Start of Block

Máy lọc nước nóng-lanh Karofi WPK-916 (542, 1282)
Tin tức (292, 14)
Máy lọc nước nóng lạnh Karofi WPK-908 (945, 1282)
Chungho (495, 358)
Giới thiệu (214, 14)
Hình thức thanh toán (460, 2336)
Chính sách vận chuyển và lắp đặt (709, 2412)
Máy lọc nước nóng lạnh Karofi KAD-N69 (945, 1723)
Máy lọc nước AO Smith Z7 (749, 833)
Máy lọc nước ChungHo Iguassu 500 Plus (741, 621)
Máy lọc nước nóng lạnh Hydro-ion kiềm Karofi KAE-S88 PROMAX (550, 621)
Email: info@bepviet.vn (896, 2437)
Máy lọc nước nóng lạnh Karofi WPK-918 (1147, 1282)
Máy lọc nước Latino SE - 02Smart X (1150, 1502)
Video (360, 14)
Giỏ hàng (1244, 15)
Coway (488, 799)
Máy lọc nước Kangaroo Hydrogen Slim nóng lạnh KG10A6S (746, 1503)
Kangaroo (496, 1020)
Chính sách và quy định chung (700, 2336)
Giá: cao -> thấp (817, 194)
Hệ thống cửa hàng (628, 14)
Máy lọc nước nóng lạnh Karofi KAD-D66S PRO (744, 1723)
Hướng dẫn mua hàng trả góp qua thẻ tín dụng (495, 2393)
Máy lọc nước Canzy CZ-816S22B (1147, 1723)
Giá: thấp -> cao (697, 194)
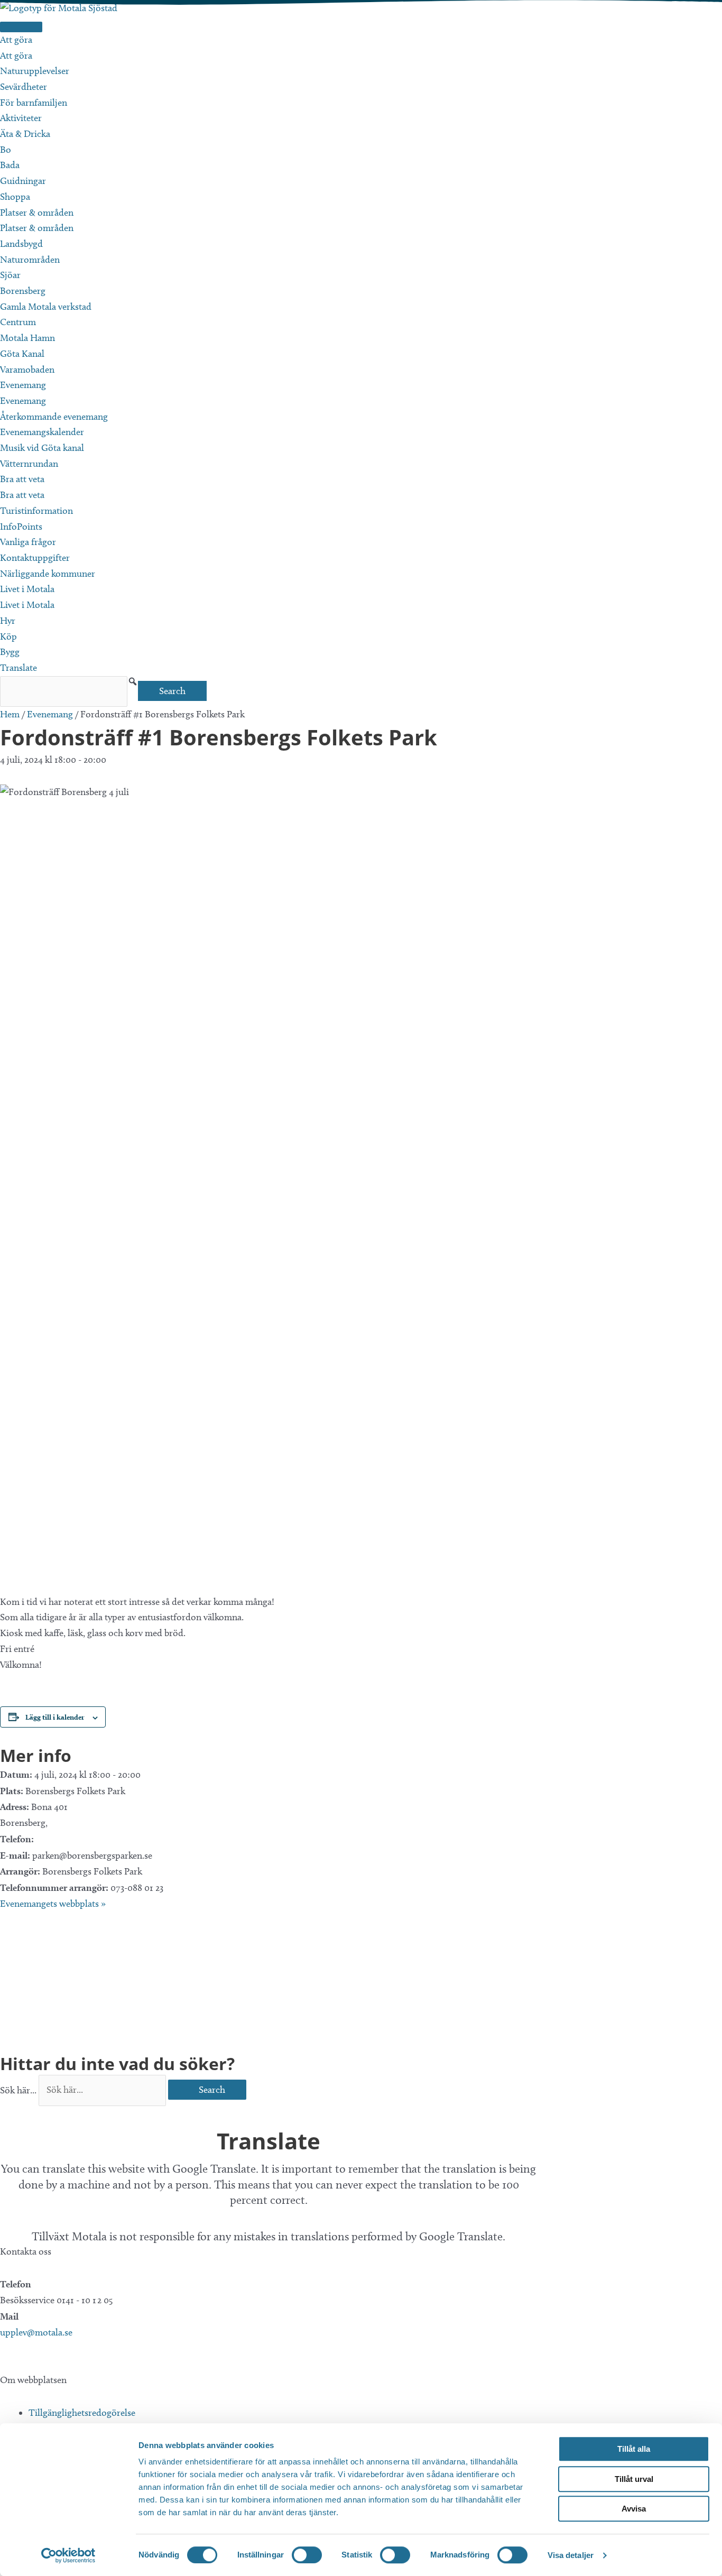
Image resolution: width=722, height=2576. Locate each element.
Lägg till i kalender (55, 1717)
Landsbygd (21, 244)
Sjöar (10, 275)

End of Block

#### TRY IT:
Please give again only the lines from the one containing "Giá: thấp -> cao (697, 194)" through the last line of the entries above, exactly as they stand and without pictures.

#### TASK RESPONSE:
Giá: thấp -> cao (697, 194)
Image resolution: width=722, height=2576. Locate each element.
Lägg till i kalender (55, 1717)
Landsbygd (21, 244)
Sjöar (10, 275)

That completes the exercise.